◆ WORK REQUEST
Here the answer must be the exact run of lines from the line holding "Click the Староушицької" to the end of the material below, and nothing else.

◆ WORKING DATA
########

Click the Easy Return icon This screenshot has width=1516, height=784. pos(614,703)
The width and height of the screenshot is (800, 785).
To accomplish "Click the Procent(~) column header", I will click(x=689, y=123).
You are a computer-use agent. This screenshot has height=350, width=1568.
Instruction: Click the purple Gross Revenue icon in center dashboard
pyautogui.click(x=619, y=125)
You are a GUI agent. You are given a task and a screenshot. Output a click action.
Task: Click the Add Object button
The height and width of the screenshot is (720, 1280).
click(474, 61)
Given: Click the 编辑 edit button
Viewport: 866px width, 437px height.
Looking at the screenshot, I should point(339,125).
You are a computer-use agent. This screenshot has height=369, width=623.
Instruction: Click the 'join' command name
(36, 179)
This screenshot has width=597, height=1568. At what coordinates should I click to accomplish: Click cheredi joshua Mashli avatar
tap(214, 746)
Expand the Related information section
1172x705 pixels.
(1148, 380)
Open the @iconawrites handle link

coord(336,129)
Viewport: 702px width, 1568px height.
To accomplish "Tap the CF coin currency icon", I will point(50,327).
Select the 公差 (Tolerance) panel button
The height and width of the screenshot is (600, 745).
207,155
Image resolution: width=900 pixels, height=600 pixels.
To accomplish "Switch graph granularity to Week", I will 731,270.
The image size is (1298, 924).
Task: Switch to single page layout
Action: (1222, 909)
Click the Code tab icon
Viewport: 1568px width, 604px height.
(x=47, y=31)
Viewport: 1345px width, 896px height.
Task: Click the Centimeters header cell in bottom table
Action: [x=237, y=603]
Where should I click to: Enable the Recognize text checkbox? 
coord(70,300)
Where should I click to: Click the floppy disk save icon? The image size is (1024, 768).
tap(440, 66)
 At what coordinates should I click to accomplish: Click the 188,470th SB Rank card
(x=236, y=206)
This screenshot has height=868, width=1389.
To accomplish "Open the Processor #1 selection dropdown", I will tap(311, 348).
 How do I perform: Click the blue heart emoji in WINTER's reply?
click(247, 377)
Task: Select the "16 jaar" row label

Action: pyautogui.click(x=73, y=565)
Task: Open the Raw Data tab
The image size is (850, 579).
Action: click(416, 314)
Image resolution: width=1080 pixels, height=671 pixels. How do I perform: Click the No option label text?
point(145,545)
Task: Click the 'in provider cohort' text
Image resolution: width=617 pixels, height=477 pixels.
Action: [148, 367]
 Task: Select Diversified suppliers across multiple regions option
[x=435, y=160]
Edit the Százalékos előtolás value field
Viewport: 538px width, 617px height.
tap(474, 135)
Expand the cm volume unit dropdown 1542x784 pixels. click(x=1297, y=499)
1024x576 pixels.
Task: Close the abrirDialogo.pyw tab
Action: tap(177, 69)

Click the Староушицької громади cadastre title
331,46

########

◆ WORKED SOLUTION
Click the Староушицької громади cadastre title
331,46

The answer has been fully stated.